━━━━━ Materials provided ━━━━━
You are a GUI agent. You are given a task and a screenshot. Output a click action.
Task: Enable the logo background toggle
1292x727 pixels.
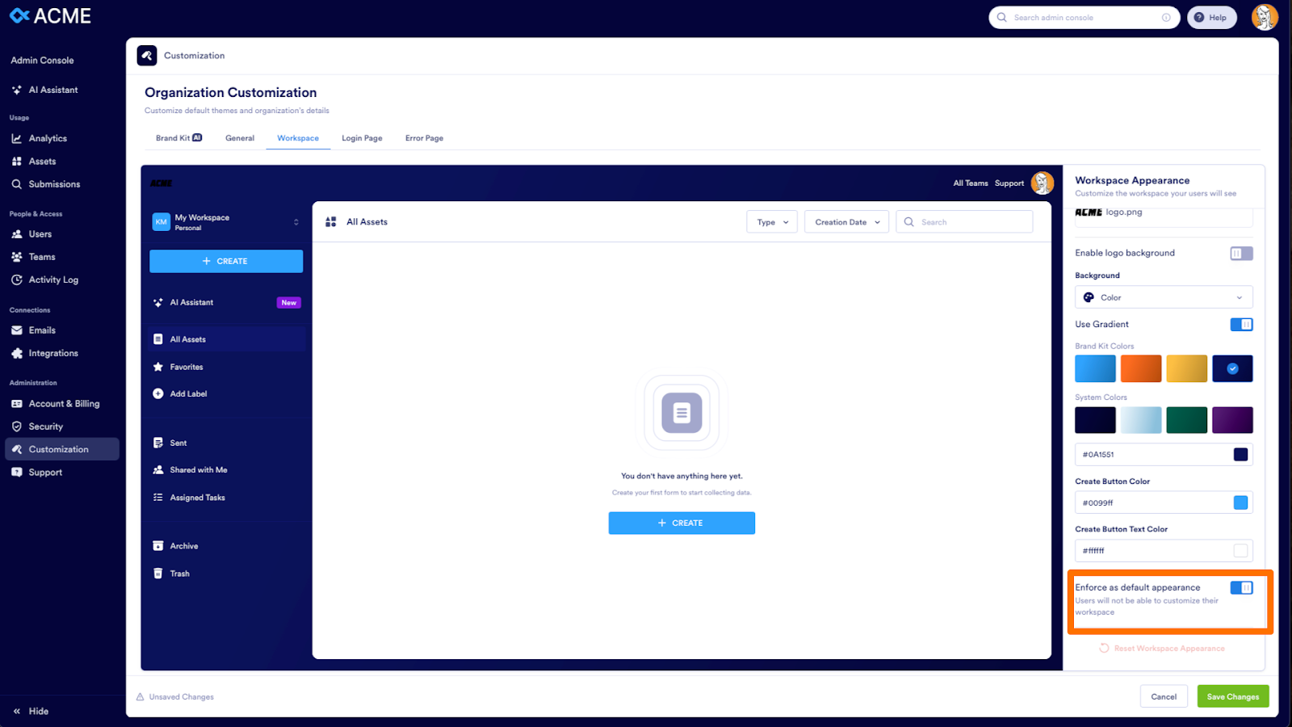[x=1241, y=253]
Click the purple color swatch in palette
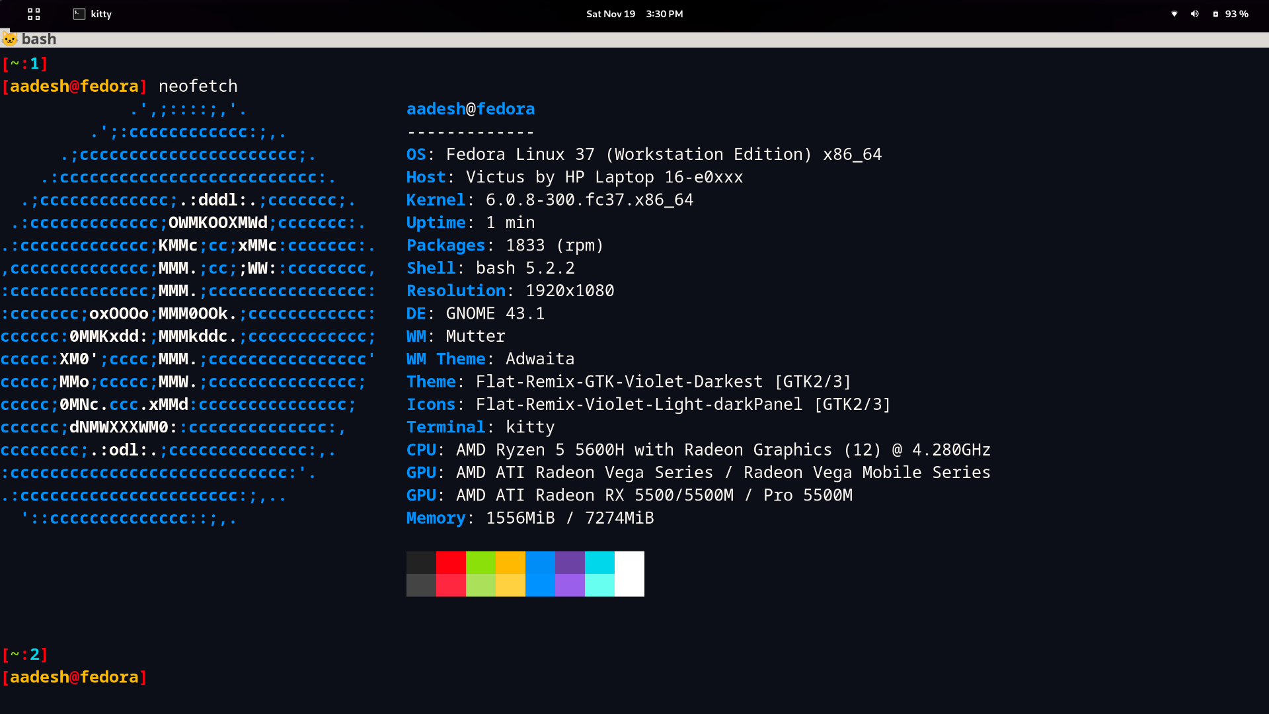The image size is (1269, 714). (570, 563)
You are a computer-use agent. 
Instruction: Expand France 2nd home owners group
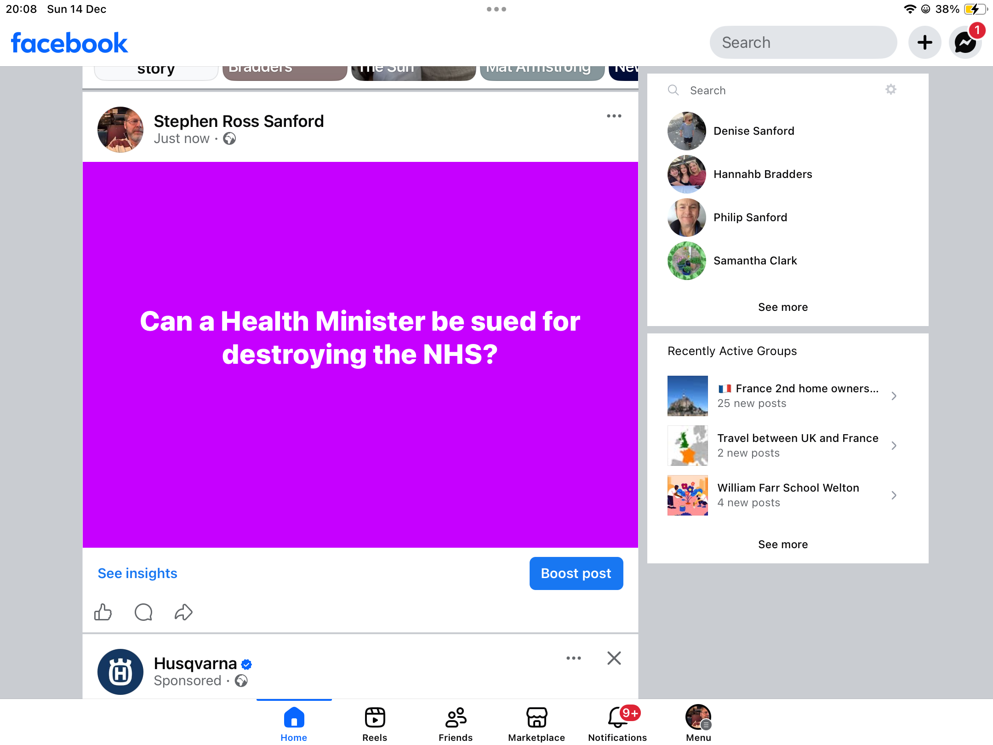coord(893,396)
━━━━━
◆ Exercise details
All lines from the one containing "1292x727 pixels." to the last line of the data above, both included, should be printed exactly, and the pictures should not appear.

◆ Task solution
1292x727 pixels.
[x=1241, y=253]
Click the purple color swatch in palette
The image size is (1269, 714). (570, 563)
You are a computer-use agent. 
Instruction: Expand France 2nd home owners group
coord(893,396)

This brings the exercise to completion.